(Items from a dataset)
────

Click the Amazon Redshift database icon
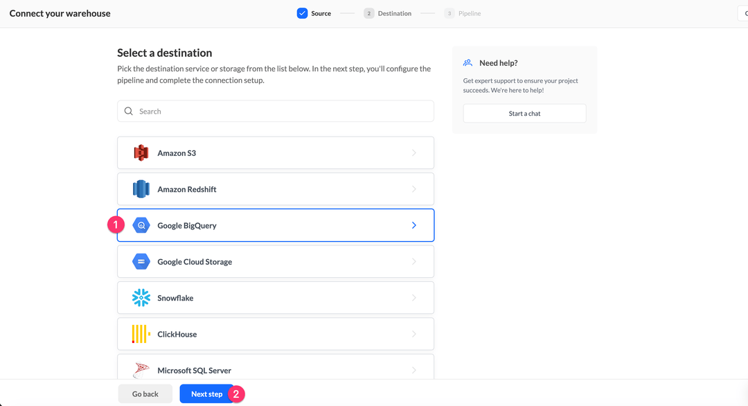This screenshot has height=406, width=748. [141, 188]
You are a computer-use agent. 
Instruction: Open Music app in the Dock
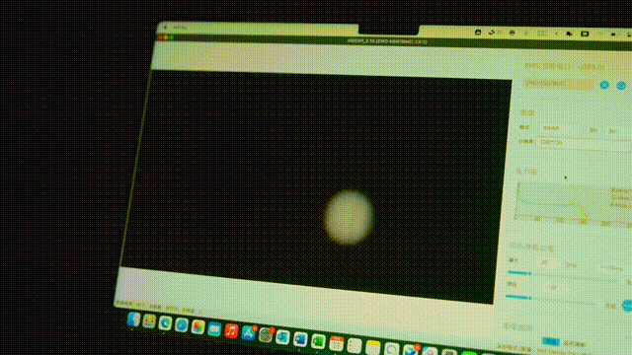[x=231, y=331]
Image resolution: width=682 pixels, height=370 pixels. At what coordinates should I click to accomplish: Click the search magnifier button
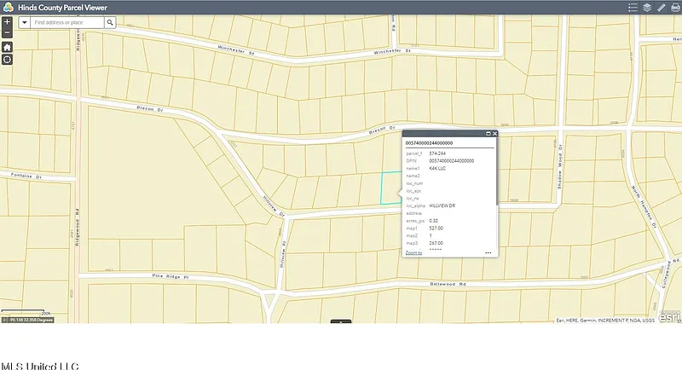[110, 23]
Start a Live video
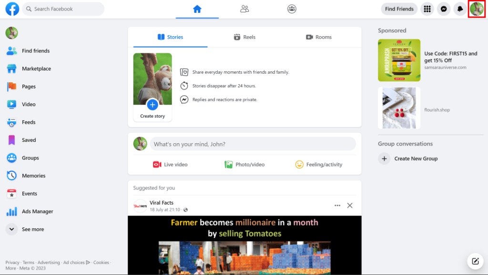The width and height of the screenshot is (488, 275). [x=170, y=164]
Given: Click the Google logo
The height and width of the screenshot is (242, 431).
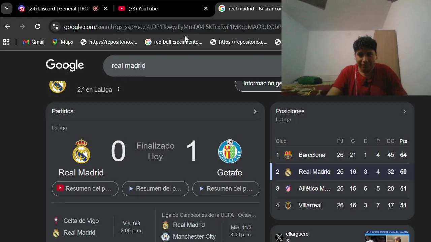Looking at the screenshot, I should [65, 65].
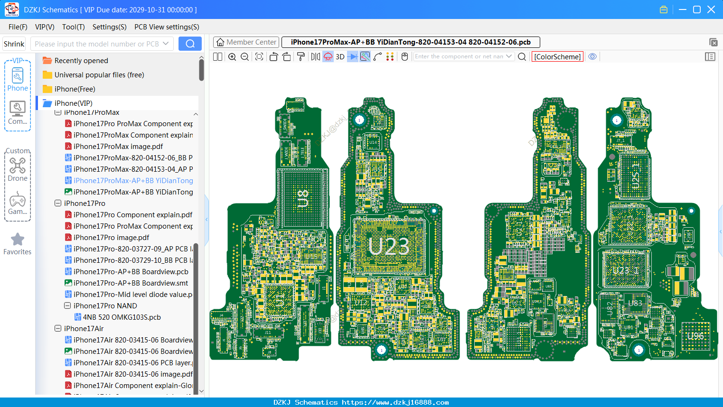The width and height of the screenshot is (723, 407).
Task: Rotate the board counterclockwise
Action: 273,57
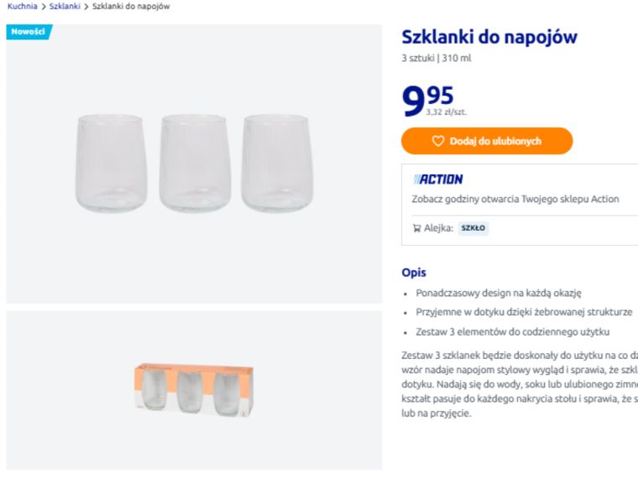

────

A picture must not appear in the copy. Transcribe exactly the lines from the one with "The height and" through the final line of the entries, both included, and no more.

The height and width of the screenshot is (242, 431).
Looking at the screenshot, I should [65, 65].
The width and height of the screenshot is (723, 407).
Task: Rotate the board counterclockwise
Action: 273,57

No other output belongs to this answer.